What You Need to Know
Like with any supplement, not all products are created equal. There are so many choices on store shelves that it may be confusing to know which ones will provide you the most benefit. Read below to help you choose the right prebiotic for you and your gut.
Prebiotics are in certain plant-based foods like fruits and veggies as well as supplements. Foods that contains prebiotics include:
- Jerusalem artichokes
- Whole-wheat products
When it comes to prebiotic supplements, you may see certain compounds in such products as:
- Fructooligosaccharides (FOS)
- Galactooligosaccharides (GOS)
- Human milk oligosaccharides (HMOS)
These prebiotic compounds are non-digestible and soluble fibers. Since they’re not digested by the body, they pass through the gut so they can feed probiotic microbes. There is no recommended daily allowance for prebiotics, but most people benefit from 3 grams or more daily.
By feeding probiotics with prebiotic fibers, many symbiotic health benefits arise. In fact, research shows that prebiotics may help reduce LDL “bad” cholesterol. Not only that, but they may also improve bone health by increasing how much calcium is absorbed in the body. These fibers may also help strengthen the immune system.
Most people can benefit from prebiotics, but there are some people that may not tolerate them well. In fact, health experts report that prebiotics may worsen symptoms for those with conditions like irritable bowel syndrome (IBS).
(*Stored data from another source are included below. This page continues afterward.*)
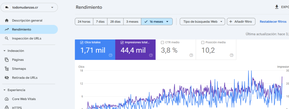Open Tipo de búsqueda: Web dropdown
The image size is (289, 109).
click(202, 21)
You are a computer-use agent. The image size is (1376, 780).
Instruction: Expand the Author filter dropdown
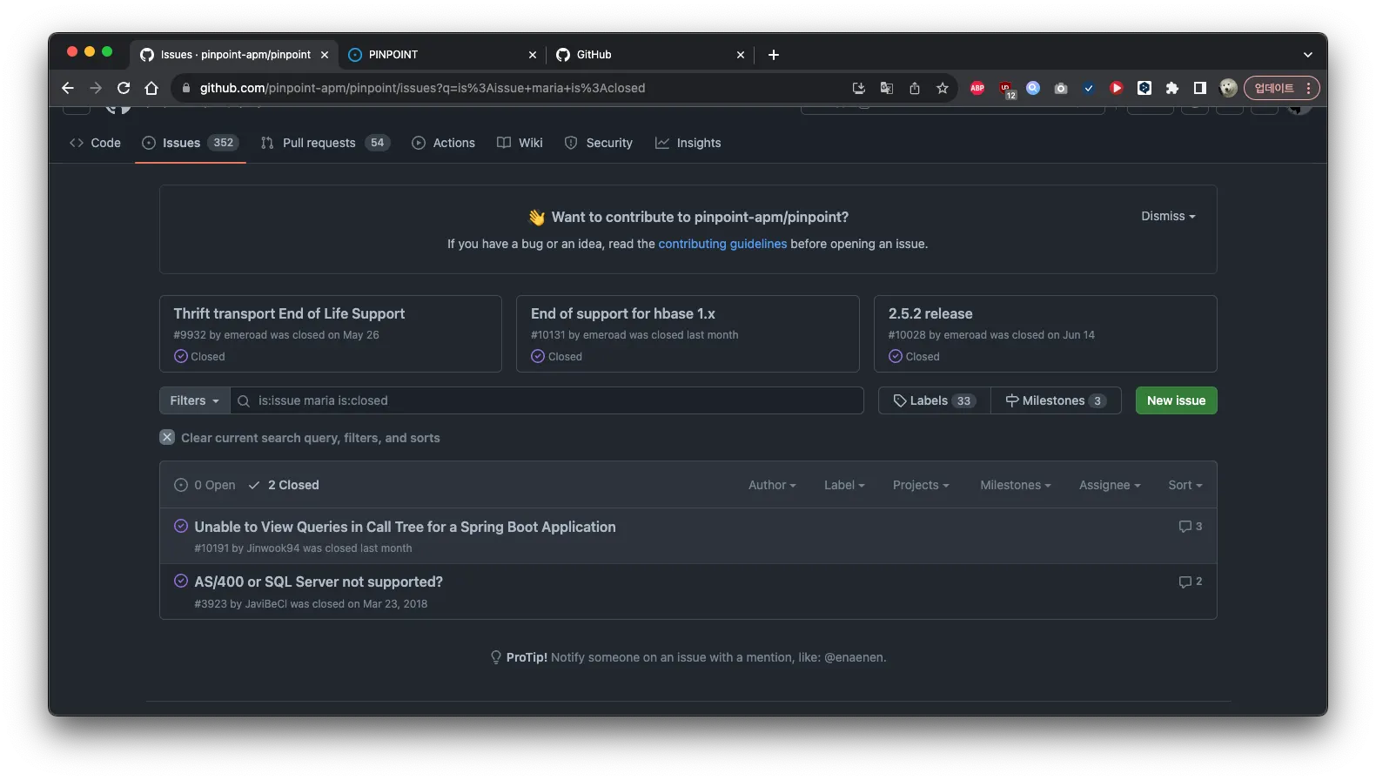772,485

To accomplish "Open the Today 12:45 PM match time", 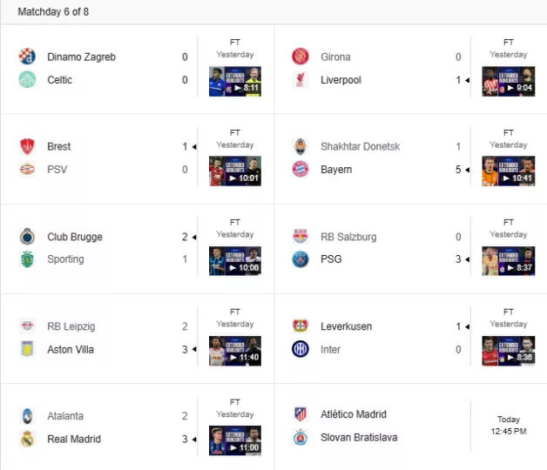I will pos(509,426).
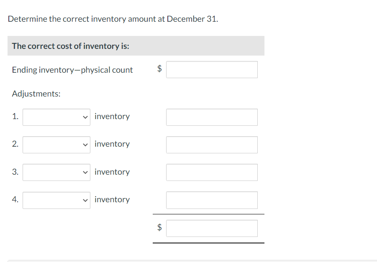Screen dimensions: 377x262
Task: Click the 'inventory' label beside adjustment 4
Action: (x=112, y=199)

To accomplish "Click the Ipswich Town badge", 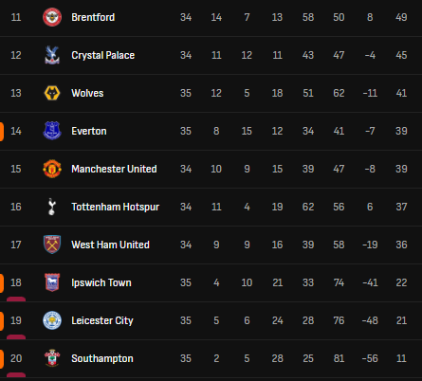I will (x=52, y=282).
People with IBS cannot tolerate FODMAPs, or certain sugars that aren’t completely digested or absorbed by the intestines. Consuming such compounds will cause them symptoms like abdominal pain, gas, bloating, diarrhea, or constipation. Prebiotics like onion, garlic, artichokes, chicory, wheat, and asparagus are high in FODMAPs.
How Women Uniquely benefit from prebiotics
Most people can benefit from prebiotics in their diet. However, women can reap unique health benefits. For example, many women can relate that yeast infections are the worst. They are painful, itchy, and uncomfortable. Having such an infection can really stop your day in its tracks.
However, recent research shows that nourishing probiotics with prebiotics may help balance the gut and in turn reduce such infections. Not to mention that they may lower risk of urinary tract infections, help manage osteoporosis, and reduce menopausal symptoms. Therefore, aside from just gut health, prebiotics can support other important aspects of health in women.